Playing Fast and Loose Synonyms
- Taking liberties
- Being reckless
- Acting irresponsibly
- Behaving carelessly
- Engaging in deceit
- Disregarding boundaries
- Taking undue risks
Using Playing Fast and Loose in a Sentence
- He played fast and loose with the company’s finances, leading to significant losses.
- Jane disliked how the politician played fast and loose with the facts during the debate.
- Playing fast and loose with safety regulations can lead to severe consequences.
- Their team was playing fast and loose with the project deadlines, causing frustration among stakeholders.
- It’s essential not to play fast and loose when making critical health decisions.
- Playing fast and loose with the truth can erode trust quickly.
- The contractor was playing fast and loose with building codes, which raised concerns.
Play Fast and Loose Origin
The phrase play fast and loose came into use as early as the mid-1500s to mean both the method of cheating in a carnival game and as an idiom to mean to behave in a careless manner.
To play fast and loose was originally the name of a type of carnival game in which the player attempts to snare a hoop or leather loop with a stick. The idea is to use the stick to make the loop fast or secure. However, the game operator cheats the customer by rigging it so that the loop remains loose.
By the latter half of the 1500s, this phrase was used metaphorically to describe careless or deceitful behavior. Some early mentions include:
George Whetstone’s The right excellent historye of Promos and Cassandra in 1578:
At fast or loose, with my Giptian, I meane to haue a cast.
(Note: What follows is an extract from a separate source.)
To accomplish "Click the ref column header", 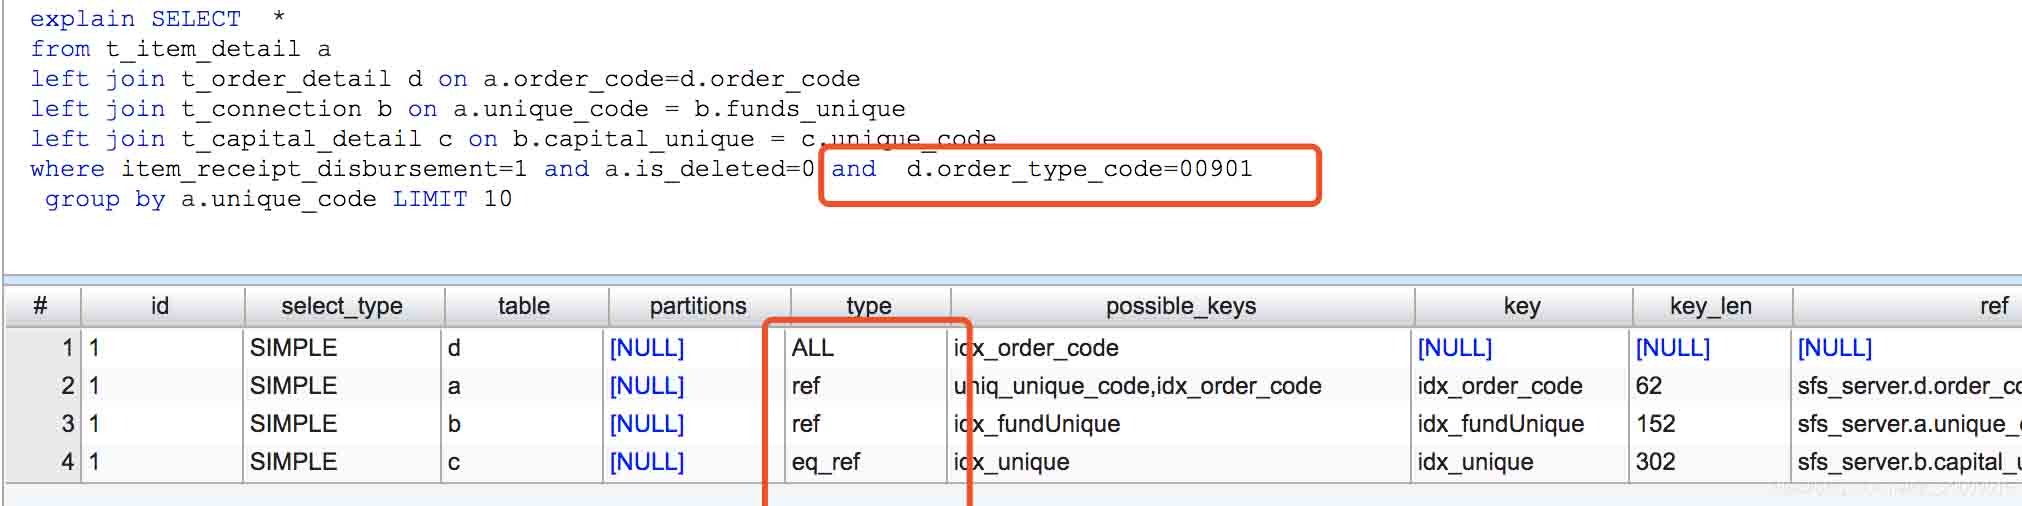I will click(1993, 306).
It is also seen in Tottel’s Miscellany in 1557:
Of a new maried studient that plaied fast or loose.
And again in Shakespeare’s King John in 1595:
…So newly join’d in love, so strong in both,
Unyoke this seizure and this kind regreet?
Play fast and loose with faith? so jest with heaven,
The idiom playing fast and loose describes individuals or situations characterized by a lack of honesty, integrity, or responsible behavior. It highlights a tendency to manipulate or disregard rules, boundaries, or ethical considerations for personal gain or advantage.
The term first came into use in the 16th century to describe a rigged carnival game. Keeping a loop “loose” allowed the person in control to cheat, thus the reason why the expression became synonymous with a person’s lack of integrity.